The GND doesn’t spell out detailed legislative language for accomplishing its goals. But Markey said he is gearing up to convert those green dreams into reality.

Lawmakers may revisit the tax changes that they rushed through in 2017. Markey said he’ll push to ensure any legislation includes extensions for wind-industry tax credits (expiration date: end of 2019) and solar credits (they’re being scaled back over the next several years). He also wants to strengthen tax benefits for energy storage and electric vehicles.

What about that evasive infrastructure bill? If one finally moves in Congress, Markey said, he and his allies will argue for stronger energy efficiency and climate resiliency standards to be included.

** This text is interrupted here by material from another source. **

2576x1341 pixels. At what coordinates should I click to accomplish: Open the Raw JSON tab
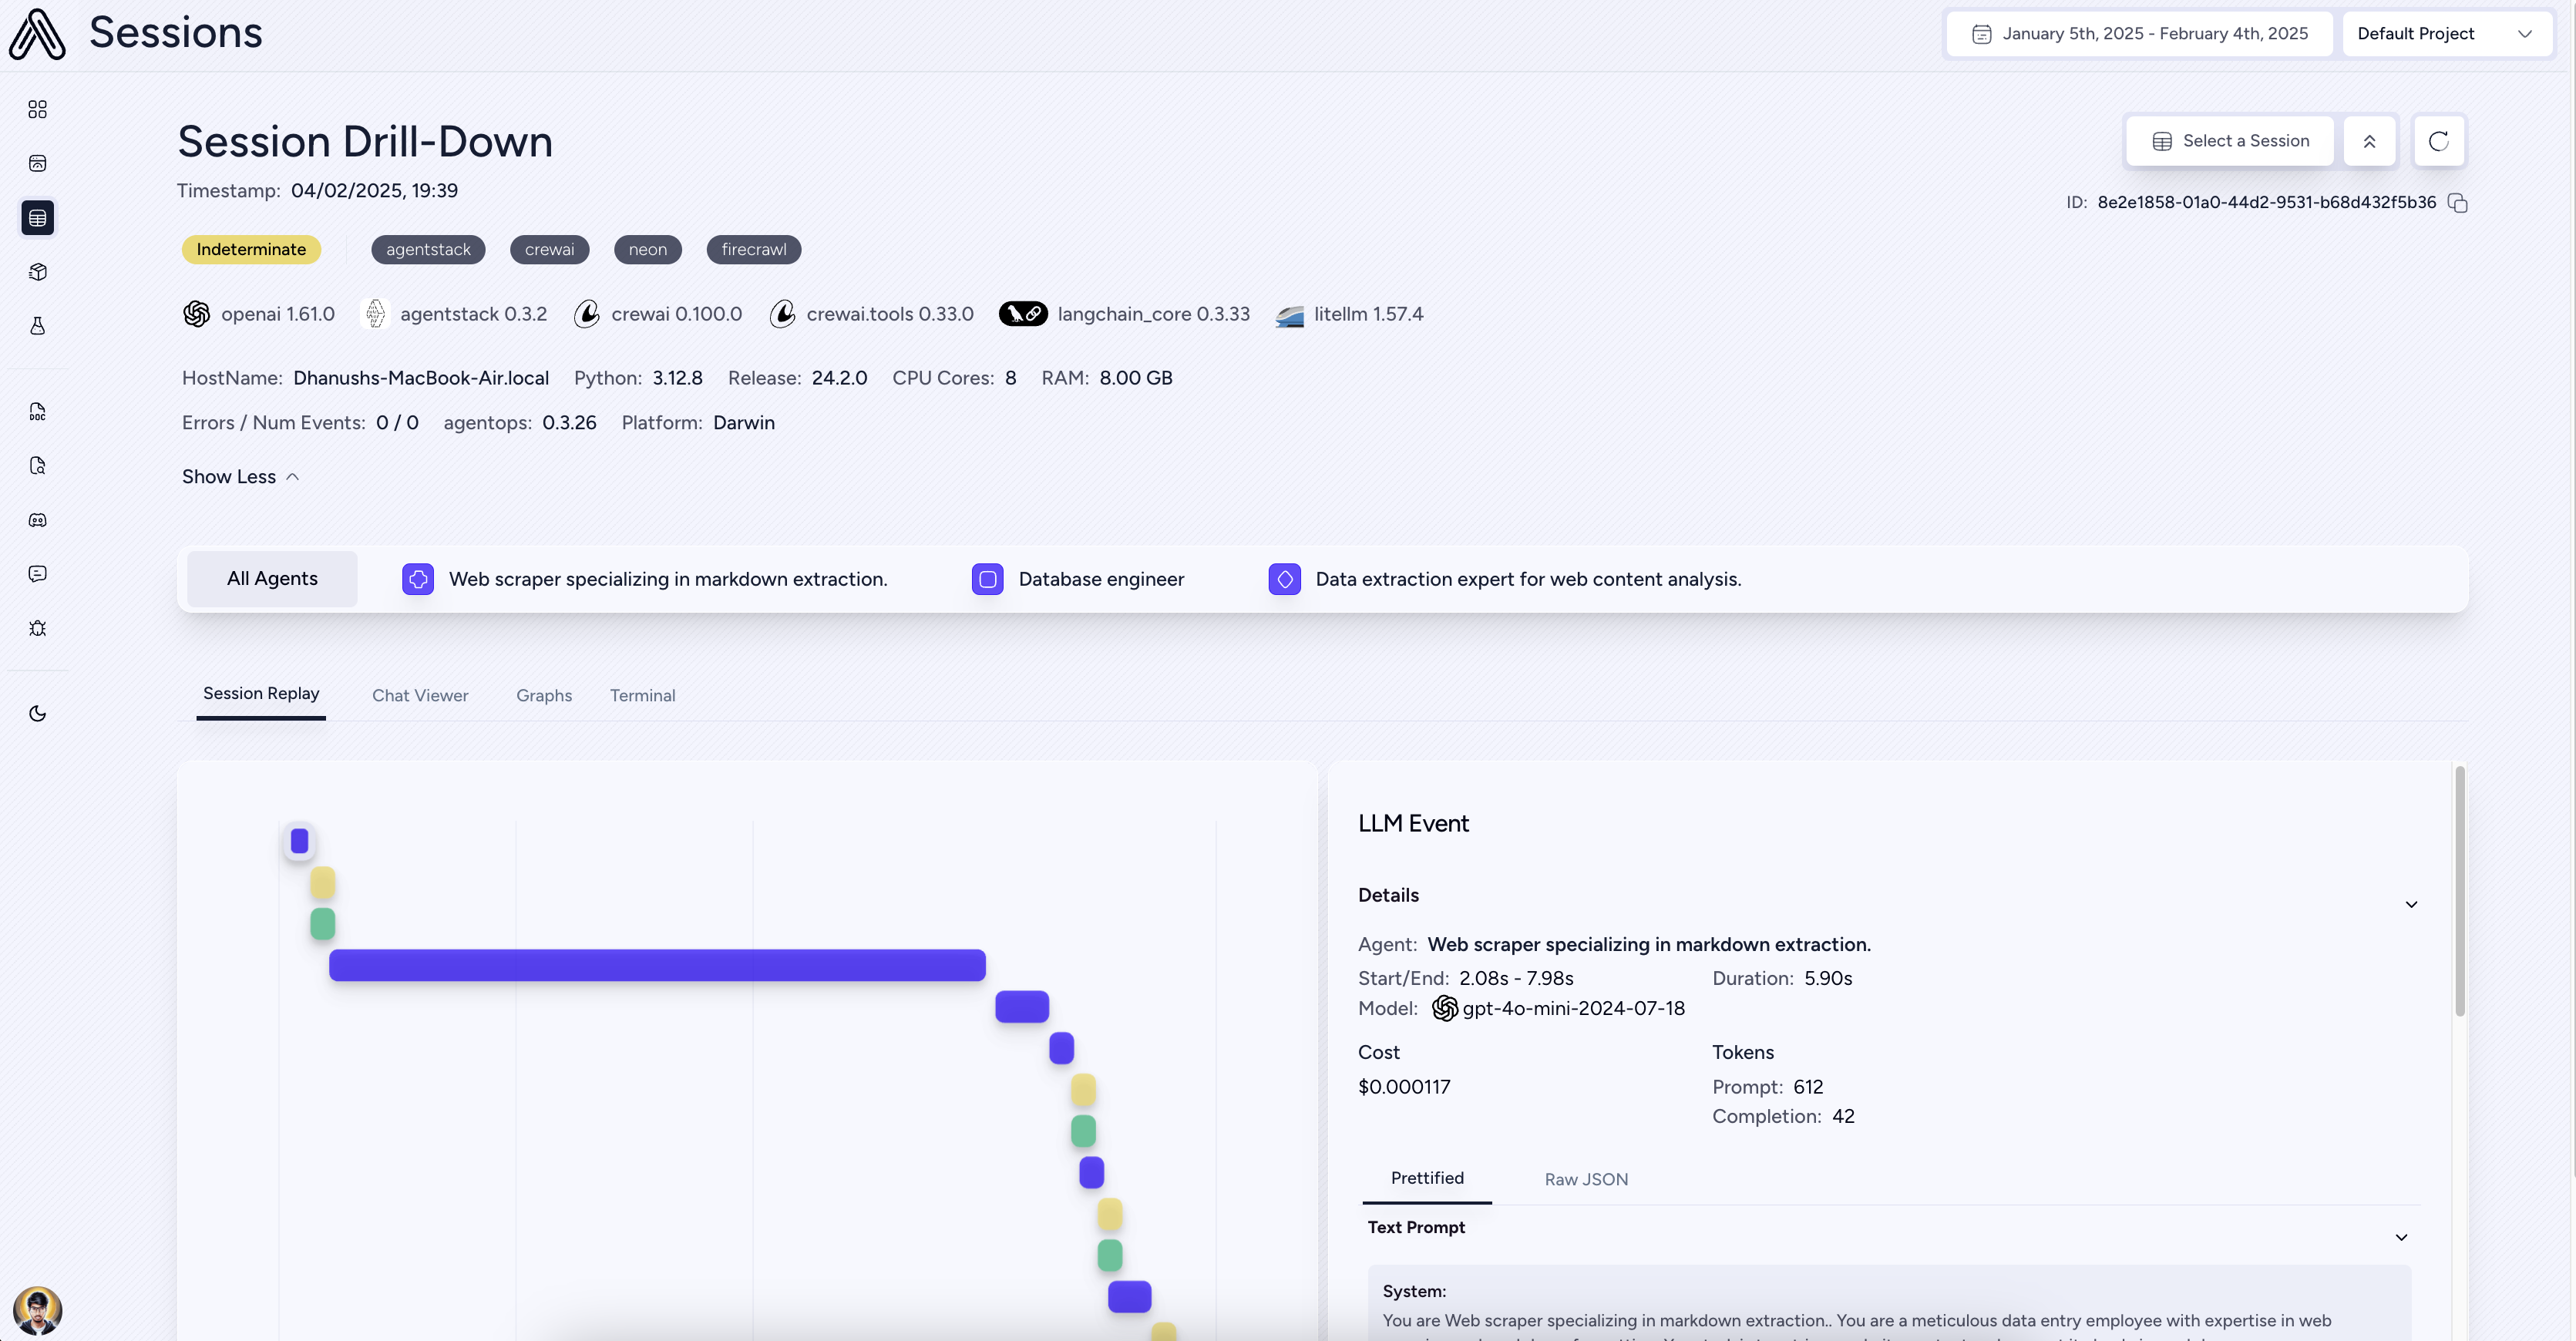coord(1586,1179)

And then there’s the annual appropriations process. Markey said his team will promote amendments to fund climate work and divert funds from programs that hurt the environment. For example, he hopes to use the budget as a cudgel to prevent the Trump administration from weakening fuel-economy standards; he’s also pushing legislation to accomplish the same goal.

And there’s the natural question: What will this whole thing cost?

Markey and AOC may have done themselves a disservice by promising health care, housing, and job guarantees on top of climate benefits. The numbers add up quickly — we’re talking in the trillions — once you throw those in the mix.


While he doesn’t have a price tag, Markey knows this can’t be done for free. But the cost of inaction on climate change, he argues, will far exceed the costs to prevent catastrophic damage in the first place. To him, this is the defining issue of our time. Now he just needs to convince more of his colleagues, in both parties and chambers, to agree.